Physics-Informed Deep Learning of Incompressible Fluid Dynamics

ICLR 2021  ·  Nils Wandel, Michael Weinmann, Reinhard Klein ·

Fast and stable fluid simulations are an essential prerequisite for applications ranging from computer generated imagery to computer aided design in research and development. Solving the partial differential equations governed by the dynamics of incompressible fluids, however, is a challenging task and traditional numerical approximation schemes come at high computational costs. Recent deep learning based approaches promise vast speed-ups but either do not generalize to new domain geometries or rely on complex pipelines that outsource major parts of the fluid simulation to traditional methods. In this work, we propose a novel unsupervised training framework that allows powerful convolutional neural networks to learn the entire update step of mapping a fluid state from time-point t to a subsequent state at time t+dt.
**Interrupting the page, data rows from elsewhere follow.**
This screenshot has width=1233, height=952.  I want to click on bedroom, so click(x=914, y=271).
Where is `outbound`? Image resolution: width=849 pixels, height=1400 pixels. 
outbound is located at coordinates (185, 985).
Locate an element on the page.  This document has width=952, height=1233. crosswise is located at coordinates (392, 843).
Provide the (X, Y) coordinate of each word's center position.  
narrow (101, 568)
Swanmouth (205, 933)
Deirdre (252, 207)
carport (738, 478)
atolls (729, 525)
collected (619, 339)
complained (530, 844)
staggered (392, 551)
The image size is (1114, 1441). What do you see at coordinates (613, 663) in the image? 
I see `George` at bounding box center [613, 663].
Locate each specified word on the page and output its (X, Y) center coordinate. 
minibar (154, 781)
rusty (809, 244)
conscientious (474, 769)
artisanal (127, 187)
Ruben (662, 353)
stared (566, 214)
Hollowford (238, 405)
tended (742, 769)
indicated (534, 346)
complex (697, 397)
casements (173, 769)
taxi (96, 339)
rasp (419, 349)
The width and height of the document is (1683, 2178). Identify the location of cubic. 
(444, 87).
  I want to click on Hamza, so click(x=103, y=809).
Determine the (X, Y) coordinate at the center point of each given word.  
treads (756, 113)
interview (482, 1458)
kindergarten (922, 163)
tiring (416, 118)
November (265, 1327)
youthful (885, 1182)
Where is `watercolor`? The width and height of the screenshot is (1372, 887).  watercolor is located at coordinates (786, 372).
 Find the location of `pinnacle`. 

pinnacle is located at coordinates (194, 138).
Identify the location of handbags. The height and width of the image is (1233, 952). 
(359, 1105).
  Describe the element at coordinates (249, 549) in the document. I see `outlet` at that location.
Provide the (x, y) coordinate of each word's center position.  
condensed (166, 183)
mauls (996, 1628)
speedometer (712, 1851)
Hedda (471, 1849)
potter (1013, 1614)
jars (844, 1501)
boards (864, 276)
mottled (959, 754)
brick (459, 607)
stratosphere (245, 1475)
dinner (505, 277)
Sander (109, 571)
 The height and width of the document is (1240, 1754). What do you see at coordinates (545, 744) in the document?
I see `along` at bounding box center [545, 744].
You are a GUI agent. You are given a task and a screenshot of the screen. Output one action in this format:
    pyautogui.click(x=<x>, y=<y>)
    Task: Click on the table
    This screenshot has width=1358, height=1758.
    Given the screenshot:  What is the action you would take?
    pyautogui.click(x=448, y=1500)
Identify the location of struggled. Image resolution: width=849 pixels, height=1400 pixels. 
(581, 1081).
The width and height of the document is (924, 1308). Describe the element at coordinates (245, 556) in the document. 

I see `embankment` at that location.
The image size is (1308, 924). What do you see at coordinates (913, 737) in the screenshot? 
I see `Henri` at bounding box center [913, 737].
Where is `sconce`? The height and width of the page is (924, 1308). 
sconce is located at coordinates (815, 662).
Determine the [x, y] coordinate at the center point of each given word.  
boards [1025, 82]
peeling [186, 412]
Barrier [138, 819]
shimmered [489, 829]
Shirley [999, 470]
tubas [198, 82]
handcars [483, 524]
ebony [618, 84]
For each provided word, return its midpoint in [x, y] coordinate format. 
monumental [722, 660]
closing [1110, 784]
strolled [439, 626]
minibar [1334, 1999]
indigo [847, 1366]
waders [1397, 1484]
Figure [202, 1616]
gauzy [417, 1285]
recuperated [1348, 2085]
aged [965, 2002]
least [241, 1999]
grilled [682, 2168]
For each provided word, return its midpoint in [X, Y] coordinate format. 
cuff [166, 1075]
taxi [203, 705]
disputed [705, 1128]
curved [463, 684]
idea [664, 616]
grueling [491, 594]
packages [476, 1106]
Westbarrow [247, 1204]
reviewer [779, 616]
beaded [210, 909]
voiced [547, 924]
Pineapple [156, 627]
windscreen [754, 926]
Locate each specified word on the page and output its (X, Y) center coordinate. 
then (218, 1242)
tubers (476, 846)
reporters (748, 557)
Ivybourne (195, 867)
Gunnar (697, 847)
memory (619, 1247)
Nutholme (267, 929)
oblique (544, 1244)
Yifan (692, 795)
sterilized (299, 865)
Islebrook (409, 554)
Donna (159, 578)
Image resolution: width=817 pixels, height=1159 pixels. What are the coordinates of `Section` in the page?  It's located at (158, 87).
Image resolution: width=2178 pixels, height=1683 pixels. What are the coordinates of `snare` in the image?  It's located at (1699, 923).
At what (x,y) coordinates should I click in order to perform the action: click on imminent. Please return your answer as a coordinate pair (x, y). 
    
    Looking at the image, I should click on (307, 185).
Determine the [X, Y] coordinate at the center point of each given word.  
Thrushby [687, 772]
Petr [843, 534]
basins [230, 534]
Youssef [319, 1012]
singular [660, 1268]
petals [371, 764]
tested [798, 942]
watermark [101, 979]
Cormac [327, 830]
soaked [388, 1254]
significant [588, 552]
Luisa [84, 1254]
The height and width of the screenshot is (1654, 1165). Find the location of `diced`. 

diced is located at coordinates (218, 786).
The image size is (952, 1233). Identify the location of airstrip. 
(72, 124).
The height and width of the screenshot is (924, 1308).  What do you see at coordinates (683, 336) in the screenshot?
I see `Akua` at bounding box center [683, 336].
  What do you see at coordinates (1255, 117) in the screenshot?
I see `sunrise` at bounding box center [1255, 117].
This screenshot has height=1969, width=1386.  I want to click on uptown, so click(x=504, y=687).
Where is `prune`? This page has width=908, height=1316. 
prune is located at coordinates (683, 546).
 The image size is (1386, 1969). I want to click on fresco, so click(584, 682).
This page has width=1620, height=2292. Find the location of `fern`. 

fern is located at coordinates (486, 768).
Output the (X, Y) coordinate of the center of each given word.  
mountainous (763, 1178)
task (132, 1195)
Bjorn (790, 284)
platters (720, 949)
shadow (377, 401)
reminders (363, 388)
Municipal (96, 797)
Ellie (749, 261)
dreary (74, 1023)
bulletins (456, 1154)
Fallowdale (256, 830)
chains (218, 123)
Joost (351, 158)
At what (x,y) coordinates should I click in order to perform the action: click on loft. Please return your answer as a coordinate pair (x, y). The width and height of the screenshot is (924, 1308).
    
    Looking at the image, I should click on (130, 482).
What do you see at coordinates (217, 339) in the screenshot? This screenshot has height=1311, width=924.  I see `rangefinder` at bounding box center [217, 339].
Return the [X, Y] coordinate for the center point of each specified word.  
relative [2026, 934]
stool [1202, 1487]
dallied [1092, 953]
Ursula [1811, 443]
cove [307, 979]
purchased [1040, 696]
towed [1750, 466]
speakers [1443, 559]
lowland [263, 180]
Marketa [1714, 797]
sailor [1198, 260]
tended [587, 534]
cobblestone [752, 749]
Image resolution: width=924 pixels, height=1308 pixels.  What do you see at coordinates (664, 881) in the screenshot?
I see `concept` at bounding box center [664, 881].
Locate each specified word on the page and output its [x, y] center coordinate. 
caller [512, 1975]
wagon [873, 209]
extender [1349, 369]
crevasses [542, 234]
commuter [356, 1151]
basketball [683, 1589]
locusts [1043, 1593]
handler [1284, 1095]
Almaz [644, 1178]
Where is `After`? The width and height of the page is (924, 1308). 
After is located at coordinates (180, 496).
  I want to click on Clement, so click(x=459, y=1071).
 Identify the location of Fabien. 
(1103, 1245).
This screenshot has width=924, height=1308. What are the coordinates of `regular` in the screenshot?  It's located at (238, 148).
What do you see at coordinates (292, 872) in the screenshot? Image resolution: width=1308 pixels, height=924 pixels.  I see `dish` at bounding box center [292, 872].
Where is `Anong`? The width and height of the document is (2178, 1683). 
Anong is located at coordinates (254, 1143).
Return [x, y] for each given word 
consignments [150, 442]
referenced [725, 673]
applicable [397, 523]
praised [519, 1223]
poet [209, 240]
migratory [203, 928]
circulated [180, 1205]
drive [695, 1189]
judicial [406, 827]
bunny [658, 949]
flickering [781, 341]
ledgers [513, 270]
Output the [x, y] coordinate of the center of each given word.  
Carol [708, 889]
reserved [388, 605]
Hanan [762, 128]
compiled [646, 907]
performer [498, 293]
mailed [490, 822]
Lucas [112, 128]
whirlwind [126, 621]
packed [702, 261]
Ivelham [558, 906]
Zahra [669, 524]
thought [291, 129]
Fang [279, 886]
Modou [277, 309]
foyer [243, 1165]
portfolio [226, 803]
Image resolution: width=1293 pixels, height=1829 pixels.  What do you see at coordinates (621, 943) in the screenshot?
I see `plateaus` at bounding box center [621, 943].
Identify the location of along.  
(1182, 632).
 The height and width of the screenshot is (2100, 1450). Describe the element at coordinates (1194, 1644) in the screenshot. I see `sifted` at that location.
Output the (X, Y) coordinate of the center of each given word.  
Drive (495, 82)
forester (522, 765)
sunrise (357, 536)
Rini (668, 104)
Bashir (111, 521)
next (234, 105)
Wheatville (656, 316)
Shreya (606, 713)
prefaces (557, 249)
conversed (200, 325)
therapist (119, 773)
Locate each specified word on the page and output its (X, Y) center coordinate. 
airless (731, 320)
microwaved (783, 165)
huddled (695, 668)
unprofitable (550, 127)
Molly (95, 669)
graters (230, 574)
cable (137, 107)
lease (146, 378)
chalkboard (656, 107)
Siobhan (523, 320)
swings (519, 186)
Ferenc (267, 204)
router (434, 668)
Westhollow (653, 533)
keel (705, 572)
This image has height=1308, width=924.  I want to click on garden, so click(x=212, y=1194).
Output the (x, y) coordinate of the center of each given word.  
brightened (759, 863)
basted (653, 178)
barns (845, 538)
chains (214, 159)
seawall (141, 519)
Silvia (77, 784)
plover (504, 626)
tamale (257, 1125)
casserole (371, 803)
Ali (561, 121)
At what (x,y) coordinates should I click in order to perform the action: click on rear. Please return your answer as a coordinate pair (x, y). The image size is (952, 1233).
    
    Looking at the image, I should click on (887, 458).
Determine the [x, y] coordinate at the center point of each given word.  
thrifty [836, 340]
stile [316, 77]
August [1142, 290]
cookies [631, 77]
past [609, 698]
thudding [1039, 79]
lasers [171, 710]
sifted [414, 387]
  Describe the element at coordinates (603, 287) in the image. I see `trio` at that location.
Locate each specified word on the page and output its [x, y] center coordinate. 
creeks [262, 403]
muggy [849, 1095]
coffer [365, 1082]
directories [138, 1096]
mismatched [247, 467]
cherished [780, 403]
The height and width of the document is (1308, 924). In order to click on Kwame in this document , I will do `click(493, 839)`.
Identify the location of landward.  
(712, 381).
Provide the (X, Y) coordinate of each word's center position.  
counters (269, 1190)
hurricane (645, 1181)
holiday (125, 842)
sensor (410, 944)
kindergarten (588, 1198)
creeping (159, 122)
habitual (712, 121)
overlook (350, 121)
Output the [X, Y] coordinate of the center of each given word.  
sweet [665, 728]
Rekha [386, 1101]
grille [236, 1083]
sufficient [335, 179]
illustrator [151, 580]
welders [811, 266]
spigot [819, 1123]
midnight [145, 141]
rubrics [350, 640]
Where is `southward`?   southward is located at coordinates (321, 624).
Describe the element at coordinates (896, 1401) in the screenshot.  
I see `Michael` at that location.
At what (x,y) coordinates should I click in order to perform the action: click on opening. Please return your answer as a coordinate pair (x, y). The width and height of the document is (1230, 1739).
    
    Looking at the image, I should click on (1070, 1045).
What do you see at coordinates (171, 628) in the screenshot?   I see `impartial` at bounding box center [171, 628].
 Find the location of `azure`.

For this purpose, we introduce a physics informed loss function that penalizes residuals of the incompressible Navier Stokes equations on a staggered grid. This greatly simplifies the pipeline to train and evaluate neural fluid models. After training, the framework yields models that are capable of fast fluid simulations and can handle various fluid phenomena including the Magnus effect and Kármán vortex streets. We present an interactive real-time demo and show that trained models can generalize to new domain geometries unseen during training. Moreover, the trained neural networks offer a differentiable update step to advance the fluid simulation in time and, thus, can be used as efficient differentiable fluid solvers. This can be exploited for optimal control tasks as we demonstrate in a proof-of-concept experiment. Our models significantly outperform a recent differentiable fluid solver in terms of computational speed and accuracy.